In yesterday’s newsletter, we looked at Jumia’s continued losses which were due to an increase in ad spends. Beyond the bottom-line figures, there were other notable revelations from its Q2 2021 report and earnings call, so I dug in further:

Change in functional currency: Notably, Jumia had always reported its financial performance in euros until this last quarter — Q2 2021, when it changed to the American dollar. Jumia explained that the reason for this change in currency was due to the increase in cash balances in dollars as a result of successive equity fundraising

Diversifying marketplace: Over the past three years, Jumia has been working to diversify its marketplace, which significantly consisted of phones and electronics, and there are signs that this diversification is working. Currently, everyday product categories make up 63% share of GMV, up from 41% three years ago.

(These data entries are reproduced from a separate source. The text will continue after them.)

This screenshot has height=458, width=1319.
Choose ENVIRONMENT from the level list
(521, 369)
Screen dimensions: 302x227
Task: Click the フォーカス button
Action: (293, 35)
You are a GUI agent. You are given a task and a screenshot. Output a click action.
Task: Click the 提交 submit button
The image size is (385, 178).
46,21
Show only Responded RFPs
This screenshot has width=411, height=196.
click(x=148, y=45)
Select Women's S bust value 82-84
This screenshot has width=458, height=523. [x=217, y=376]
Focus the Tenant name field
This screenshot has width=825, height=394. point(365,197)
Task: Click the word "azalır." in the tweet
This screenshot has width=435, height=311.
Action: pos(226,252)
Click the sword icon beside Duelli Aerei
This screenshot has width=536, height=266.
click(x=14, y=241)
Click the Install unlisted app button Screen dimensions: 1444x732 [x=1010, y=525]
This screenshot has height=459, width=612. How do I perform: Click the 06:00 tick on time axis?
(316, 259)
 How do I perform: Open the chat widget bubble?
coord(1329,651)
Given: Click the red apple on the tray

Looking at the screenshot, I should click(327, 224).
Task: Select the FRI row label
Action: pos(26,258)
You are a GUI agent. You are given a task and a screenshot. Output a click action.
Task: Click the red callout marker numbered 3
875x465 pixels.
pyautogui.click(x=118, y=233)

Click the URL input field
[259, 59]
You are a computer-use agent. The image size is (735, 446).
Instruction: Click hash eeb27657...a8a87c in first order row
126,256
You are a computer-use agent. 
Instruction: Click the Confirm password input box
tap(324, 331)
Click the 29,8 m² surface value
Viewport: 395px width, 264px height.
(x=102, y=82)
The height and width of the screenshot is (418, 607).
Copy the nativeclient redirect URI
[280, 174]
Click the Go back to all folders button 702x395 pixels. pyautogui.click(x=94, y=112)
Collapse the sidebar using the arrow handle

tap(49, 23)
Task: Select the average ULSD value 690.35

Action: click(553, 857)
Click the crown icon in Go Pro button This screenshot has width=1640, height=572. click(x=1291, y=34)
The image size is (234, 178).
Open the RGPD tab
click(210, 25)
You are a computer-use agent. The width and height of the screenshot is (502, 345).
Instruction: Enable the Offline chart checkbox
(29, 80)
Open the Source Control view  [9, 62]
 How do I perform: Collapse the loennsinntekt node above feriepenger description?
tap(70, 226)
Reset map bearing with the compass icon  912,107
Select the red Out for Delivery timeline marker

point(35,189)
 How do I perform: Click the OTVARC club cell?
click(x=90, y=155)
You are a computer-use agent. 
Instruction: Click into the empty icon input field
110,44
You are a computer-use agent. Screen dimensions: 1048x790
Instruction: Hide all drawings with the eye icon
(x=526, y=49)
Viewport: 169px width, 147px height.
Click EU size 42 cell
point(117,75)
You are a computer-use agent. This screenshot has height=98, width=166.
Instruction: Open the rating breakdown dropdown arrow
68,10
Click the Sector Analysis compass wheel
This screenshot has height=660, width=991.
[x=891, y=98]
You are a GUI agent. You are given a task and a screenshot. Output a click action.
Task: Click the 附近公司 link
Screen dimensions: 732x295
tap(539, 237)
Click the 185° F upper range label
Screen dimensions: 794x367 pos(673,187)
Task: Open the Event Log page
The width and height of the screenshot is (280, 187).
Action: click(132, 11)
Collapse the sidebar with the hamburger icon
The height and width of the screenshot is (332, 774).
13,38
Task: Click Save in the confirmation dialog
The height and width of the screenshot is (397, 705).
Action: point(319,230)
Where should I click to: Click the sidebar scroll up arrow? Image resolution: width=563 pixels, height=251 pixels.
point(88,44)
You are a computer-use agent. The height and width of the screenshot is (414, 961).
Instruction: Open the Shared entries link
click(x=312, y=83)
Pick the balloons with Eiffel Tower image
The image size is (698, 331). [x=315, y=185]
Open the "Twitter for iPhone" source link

Taking a closer look at the growth rate of different inventory categories, Jumia identified food delivery, fashion, and JumiaPay as its fastest-growing categories.

Increasing tech talent: Two years ago, Jumia CEO Sacha Poignonnec was under fire for stating that Africa doesn’t have enough tech talent. The company might be making a U-turn on that statement as it plans to increase its tech headcount by 40% by the end of the year and expand its newly launched tech hub in Cairo.

In this article, I look at the five major takeaways from Jumia’s recent Quarterly report.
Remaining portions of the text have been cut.